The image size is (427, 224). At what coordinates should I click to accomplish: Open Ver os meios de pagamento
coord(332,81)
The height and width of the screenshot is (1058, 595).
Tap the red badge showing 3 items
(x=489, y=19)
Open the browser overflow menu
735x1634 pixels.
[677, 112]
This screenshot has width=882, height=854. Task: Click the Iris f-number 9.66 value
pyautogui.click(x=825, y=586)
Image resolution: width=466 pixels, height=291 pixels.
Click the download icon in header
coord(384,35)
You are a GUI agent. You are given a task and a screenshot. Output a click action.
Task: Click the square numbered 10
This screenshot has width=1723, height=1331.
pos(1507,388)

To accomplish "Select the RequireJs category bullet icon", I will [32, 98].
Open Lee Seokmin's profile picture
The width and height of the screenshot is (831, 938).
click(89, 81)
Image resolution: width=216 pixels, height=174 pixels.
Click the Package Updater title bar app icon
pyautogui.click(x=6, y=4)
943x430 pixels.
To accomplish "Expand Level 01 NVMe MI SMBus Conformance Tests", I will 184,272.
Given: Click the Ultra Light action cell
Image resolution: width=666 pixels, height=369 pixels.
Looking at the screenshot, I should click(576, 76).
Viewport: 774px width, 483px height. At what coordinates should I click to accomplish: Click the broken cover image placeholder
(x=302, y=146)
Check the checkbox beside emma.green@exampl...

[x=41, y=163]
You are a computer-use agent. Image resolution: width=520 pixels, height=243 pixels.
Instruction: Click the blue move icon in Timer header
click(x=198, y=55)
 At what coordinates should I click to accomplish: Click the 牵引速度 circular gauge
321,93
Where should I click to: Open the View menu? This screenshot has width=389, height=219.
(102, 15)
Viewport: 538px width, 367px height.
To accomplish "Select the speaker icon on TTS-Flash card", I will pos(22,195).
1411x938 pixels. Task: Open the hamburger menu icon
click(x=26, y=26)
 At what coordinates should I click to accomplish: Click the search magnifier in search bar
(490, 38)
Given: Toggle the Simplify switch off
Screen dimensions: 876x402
^^^^^^^^^^^^^^^^
Scale the records starting with the line that contains "This screenshot has width=882, height=854." and going on through the line that contains "coord(384,35)", and write those lines again in full, requests included. Multiply every coordinate in the answers by 1.6 and round it to a whole number, with halves rounded up, while leaving the numbers in the requests unchanged.

- [WORKED ANSWER]:
This screenshot has width=882, height=854. Task: Click the Iris f-number 9.66 value
pyautogui.click(x=1320, y=938)
Image resolution: width=466 pixels, height=291 pixels.
Click the download icon in header
coord(614,56)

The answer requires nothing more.